でも、そうした情報にアクセスできる職員が数ヶ月で事務所を辞めてしまい、
また新しい人が入ってくる、ということが繰り返されたらとしたらどうでしょう。
どれだけ契約で守秘義務を徹底しても、本当に守ってくれる保証はどこにもありません。
とくにお金の話や、話題性のある人の話は、ついうっかり誰かに話したくなる誘惑がついて回るものです。

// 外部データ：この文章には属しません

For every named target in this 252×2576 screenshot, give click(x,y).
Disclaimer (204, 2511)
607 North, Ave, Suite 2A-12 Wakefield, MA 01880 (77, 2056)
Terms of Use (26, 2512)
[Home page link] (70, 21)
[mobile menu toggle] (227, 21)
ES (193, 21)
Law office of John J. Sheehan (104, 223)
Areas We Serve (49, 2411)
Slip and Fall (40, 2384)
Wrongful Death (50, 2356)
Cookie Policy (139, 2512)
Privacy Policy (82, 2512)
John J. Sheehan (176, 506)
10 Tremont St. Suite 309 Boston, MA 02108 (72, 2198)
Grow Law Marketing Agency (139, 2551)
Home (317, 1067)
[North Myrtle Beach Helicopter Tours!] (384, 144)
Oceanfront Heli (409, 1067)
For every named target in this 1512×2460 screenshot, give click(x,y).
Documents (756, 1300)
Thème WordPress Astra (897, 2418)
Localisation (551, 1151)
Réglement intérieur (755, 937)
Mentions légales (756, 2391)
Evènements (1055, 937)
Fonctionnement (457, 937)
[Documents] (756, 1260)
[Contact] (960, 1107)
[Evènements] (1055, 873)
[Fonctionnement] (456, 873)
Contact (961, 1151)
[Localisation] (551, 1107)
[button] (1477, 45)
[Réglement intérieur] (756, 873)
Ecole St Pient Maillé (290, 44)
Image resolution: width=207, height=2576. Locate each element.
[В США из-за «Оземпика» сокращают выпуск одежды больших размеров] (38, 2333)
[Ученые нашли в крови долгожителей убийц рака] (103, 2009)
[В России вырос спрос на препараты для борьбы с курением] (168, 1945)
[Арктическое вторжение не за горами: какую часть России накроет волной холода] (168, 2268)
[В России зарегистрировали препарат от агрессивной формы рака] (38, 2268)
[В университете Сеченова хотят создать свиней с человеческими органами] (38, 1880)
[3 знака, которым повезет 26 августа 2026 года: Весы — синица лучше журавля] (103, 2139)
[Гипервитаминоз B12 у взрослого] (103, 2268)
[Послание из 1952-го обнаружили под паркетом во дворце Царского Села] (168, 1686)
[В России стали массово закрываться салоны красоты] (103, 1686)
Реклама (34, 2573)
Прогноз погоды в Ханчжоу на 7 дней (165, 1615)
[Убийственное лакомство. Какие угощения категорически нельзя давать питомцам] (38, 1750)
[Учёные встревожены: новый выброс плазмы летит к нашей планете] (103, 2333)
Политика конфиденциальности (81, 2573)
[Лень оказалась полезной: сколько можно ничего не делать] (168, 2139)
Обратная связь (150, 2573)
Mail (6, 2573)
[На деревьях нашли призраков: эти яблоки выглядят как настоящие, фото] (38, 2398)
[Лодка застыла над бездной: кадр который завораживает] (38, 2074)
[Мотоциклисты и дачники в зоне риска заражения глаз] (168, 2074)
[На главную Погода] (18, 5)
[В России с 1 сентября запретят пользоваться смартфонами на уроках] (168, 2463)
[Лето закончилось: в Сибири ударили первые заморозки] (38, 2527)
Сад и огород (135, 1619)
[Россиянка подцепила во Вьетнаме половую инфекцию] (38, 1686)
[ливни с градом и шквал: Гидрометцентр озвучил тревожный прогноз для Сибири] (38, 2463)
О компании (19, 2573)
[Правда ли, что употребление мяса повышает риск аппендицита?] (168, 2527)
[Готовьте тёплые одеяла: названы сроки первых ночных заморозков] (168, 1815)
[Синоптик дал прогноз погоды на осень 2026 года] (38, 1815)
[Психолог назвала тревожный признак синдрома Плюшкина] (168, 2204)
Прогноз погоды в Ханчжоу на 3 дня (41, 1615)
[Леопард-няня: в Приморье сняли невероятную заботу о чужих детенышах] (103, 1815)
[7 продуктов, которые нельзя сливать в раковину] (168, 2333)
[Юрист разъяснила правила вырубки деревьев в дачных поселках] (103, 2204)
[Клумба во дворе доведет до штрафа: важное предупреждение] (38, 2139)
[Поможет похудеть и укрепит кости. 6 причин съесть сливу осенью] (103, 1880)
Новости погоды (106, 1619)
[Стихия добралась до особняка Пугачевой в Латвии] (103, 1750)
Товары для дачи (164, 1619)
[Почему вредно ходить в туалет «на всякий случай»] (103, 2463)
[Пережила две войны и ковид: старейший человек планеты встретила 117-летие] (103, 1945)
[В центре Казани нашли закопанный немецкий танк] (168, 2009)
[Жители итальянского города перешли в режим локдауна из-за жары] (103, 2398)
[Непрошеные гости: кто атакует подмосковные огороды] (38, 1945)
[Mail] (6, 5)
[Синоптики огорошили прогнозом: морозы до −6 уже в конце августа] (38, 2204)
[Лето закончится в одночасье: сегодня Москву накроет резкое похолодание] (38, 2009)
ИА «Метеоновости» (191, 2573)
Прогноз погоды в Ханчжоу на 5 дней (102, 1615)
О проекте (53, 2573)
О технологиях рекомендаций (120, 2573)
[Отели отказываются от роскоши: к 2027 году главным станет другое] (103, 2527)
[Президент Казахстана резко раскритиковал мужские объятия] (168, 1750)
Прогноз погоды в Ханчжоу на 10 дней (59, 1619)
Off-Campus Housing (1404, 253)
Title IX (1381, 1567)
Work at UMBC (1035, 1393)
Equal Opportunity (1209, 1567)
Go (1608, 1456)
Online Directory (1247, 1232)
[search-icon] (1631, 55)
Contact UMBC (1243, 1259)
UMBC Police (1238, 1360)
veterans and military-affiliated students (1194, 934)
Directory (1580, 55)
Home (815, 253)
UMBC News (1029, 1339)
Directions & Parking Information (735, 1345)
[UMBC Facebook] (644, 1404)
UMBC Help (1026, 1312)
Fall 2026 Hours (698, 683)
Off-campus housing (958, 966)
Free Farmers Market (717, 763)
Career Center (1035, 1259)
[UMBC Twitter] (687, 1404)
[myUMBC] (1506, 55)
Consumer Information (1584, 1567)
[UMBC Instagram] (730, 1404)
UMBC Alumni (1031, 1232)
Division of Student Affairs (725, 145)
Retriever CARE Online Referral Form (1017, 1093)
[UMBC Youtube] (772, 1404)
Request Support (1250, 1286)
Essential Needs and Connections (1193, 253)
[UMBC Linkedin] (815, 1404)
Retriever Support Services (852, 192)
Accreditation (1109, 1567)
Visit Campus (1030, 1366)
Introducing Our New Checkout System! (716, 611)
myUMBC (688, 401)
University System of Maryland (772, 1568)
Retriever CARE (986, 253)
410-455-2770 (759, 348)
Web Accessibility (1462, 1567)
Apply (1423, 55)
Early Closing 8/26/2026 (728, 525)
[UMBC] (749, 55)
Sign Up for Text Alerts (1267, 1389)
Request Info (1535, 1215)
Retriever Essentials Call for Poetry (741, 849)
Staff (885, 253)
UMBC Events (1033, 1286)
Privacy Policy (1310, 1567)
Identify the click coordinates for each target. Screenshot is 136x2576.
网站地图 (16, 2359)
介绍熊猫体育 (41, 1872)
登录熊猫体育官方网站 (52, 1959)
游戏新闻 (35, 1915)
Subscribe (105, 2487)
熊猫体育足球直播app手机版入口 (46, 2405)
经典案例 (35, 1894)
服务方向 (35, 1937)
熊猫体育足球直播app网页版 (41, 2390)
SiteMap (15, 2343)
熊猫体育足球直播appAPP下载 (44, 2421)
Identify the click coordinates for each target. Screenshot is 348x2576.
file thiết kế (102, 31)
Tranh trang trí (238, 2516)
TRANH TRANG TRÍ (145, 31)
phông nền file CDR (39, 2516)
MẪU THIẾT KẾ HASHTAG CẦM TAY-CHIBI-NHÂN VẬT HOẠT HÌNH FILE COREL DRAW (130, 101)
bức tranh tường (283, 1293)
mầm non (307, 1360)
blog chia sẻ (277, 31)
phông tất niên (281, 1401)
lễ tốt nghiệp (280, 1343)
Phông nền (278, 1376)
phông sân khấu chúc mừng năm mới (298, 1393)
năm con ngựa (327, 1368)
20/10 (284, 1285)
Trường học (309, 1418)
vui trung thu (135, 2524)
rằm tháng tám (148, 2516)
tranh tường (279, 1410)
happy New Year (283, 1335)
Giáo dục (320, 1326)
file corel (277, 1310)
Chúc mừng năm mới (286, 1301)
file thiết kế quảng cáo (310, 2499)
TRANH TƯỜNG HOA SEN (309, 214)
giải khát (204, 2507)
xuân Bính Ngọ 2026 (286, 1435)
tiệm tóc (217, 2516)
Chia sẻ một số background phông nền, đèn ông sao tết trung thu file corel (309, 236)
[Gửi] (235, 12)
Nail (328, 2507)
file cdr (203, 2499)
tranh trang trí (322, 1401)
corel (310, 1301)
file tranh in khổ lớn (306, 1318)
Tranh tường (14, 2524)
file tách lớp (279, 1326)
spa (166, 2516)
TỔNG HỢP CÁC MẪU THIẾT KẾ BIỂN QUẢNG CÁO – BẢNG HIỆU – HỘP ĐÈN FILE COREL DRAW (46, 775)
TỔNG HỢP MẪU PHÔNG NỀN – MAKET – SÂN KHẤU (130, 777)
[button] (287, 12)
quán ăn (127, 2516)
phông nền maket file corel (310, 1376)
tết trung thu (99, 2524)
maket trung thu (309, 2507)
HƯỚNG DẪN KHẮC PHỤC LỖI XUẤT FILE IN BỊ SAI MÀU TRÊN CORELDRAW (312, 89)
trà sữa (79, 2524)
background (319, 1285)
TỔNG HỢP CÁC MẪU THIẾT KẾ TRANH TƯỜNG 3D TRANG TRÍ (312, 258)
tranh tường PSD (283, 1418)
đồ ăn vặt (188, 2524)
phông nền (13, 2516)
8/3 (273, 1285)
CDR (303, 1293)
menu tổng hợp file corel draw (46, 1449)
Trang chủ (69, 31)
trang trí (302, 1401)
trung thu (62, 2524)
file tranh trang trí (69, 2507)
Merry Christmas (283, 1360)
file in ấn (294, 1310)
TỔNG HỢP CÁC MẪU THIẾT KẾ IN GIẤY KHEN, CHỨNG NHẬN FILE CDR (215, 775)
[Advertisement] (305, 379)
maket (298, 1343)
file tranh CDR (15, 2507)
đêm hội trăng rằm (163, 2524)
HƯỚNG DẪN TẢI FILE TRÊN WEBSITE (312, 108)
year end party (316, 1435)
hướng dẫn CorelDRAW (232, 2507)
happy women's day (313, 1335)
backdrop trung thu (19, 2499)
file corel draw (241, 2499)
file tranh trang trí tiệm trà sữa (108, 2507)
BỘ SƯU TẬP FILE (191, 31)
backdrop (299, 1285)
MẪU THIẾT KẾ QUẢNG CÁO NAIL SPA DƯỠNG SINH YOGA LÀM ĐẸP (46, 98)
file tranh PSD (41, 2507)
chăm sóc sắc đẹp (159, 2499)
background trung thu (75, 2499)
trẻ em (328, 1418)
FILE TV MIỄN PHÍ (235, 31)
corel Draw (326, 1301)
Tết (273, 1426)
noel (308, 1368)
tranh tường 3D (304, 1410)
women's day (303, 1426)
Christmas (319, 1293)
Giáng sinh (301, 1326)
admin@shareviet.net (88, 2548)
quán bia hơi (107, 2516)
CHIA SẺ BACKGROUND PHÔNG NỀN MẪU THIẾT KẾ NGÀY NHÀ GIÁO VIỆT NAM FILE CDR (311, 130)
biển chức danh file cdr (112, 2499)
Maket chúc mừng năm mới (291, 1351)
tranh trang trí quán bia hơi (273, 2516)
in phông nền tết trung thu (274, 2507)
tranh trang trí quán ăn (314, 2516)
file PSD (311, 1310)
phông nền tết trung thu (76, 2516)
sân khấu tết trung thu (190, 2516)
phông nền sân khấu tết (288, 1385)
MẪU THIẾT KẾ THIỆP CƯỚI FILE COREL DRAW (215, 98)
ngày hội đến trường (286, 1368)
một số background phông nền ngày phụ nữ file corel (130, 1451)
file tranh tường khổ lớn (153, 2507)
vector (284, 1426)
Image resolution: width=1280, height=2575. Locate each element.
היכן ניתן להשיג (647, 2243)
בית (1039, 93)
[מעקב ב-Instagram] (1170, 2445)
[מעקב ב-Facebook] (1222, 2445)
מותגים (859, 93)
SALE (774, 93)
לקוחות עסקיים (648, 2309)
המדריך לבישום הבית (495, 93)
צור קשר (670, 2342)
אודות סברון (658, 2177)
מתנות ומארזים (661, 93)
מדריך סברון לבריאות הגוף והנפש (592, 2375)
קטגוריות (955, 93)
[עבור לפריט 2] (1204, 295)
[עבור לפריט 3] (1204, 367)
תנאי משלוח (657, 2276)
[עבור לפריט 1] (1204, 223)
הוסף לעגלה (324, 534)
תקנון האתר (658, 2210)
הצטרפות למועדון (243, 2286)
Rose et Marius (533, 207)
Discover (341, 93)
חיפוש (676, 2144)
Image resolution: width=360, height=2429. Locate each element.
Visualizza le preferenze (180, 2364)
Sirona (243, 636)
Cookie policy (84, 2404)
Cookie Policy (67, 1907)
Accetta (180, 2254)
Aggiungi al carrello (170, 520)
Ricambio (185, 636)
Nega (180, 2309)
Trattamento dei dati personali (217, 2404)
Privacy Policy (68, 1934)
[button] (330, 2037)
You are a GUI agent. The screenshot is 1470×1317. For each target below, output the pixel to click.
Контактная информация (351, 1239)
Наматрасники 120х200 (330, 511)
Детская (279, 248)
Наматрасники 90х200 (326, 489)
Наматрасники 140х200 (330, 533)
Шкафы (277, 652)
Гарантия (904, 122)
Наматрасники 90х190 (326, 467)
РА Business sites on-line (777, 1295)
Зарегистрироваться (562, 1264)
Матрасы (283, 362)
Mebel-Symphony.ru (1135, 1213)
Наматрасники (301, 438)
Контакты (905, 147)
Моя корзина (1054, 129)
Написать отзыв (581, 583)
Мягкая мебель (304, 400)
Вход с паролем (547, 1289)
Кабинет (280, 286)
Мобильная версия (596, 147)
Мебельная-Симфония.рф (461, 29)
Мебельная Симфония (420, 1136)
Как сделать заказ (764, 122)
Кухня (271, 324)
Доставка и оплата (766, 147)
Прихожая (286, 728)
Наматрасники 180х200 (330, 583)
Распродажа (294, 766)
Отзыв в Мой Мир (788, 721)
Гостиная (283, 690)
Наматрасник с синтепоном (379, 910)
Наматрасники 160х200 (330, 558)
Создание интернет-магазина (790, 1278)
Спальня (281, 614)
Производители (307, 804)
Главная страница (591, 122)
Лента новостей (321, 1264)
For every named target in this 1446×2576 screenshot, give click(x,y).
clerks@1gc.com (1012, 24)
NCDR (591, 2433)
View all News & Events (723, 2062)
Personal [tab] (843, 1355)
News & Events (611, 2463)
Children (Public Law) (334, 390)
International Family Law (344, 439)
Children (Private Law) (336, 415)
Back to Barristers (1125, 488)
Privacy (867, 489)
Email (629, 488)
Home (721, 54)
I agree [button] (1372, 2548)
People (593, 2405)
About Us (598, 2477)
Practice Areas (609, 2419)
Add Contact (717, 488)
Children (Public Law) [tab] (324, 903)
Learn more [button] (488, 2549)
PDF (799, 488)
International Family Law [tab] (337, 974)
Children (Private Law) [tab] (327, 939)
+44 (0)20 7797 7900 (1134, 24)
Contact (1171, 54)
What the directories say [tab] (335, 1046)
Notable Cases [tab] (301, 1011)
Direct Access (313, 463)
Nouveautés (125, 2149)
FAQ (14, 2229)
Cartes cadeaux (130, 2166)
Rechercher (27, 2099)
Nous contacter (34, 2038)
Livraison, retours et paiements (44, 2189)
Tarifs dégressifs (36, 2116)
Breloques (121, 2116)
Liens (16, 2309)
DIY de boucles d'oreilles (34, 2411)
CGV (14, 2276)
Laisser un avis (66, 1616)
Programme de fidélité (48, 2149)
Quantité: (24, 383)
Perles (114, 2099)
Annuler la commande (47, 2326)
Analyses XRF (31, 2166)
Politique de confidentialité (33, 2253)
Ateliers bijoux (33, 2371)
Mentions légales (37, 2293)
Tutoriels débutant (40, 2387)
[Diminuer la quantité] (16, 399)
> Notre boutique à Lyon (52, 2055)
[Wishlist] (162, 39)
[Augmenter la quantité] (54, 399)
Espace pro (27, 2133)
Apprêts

ふだんはしっかりしていても、お酒の場で口を滑らす可能性だってあるでしょう。
そういうリスクに対して、クリエイター業のお客様を支援する事務所として責任を持ちたいと思っています。
合理的じゃない運営が許されるのもひとりだから
人を雇わないっていうのは、冒頭に書いたとおり合理的な経営判断ではないです。
でも、不定休だったり、連絡手段が電話以外に6個もあったり、画一的な資料提出期限がなかったり、
そういうお客様に合わせた働き方ができるのは人を雇ってないからこそだと思ってます。
もちろん、この先ずっと今のスタイルを貫き通せるとは限りません。
いまご契約いただいているお客様の意向が変われば事務所の運営方法も変えていくかもしれませんし、
AIによって税理士としてのお客様との関わり方を根本から覆される可能性はあります。
お客様それぞれの事情や希望に合わせて、事務所を運営していくこと。
そして、匿名性を大切にされている方の情報を、自分ひとりの責任の範囲でしっかり抱えられること。
いまのところは、この距離感でお客様と向き合い続けたいと考えてます。